## Goal of the exercise
Gather each line of the entries below that includes "point".

──────── Information ────────

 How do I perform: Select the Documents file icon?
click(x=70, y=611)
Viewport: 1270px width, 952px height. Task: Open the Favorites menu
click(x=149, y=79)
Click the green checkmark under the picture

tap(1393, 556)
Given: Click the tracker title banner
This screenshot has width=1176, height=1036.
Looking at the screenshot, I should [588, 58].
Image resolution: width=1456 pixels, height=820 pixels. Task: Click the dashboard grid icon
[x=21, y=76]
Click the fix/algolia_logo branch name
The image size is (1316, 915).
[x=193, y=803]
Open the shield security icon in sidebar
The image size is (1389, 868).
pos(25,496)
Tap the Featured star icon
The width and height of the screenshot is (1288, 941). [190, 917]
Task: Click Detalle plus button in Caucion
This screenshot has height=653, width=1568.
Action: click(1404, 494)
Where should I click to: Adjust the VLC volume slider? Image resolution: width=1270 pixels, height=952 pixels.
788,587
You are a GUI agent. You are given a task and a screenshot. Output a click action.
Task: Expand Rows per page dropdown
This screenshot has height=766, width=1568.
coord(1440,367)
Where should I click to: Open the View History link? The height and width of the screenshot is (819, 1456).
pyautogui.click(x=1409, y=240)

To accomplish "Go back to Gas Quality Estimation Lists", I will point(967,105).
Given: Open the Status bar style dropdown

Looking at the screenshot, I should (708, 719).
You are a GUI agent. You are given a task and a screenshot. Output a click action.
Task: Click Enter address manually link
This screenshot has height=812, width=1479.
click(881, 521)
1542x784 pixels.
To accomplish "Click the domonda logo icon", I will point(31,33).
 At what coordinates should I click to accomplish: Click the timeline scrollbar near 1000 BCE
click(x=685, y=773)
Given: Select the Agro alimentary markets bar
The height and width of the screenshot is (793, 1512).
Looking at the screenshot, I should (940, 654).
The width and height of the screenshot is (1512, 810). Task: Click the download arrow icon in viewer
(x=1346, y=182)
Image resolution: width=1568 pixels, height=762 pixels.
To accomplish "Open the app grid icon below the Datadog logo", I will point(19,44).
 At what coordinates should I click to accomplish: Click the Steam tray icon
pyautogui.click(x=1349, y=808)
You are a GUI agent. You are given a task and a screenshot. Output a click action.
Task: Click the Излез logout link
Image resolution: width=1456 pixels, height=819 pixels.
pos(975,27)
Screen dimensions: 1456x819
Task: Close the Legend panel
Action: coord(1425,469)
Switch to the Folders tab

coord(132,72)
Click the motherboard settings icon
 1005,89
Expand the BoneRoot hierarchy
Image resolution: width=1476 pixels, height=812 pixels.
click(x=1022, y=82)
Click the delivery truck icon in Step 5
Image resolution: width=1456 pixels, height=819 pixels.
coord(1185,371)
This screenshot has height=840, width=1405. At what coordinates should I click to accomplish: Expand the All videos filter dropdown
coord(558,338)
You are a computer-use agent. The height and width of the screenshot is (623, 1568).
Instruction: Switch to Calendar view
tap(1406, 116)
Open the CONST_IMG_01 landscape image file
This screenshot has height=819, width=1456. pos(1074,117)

────────

## Expected answer
To accomplish "Go back to Gas Quality Estimation Lists", I will point(967,105).
To accomplish "Click the domonda logo icon", I will point(31,33).
To accomplish "Open the app grid icon below the Datadog logo", I will point(19,44).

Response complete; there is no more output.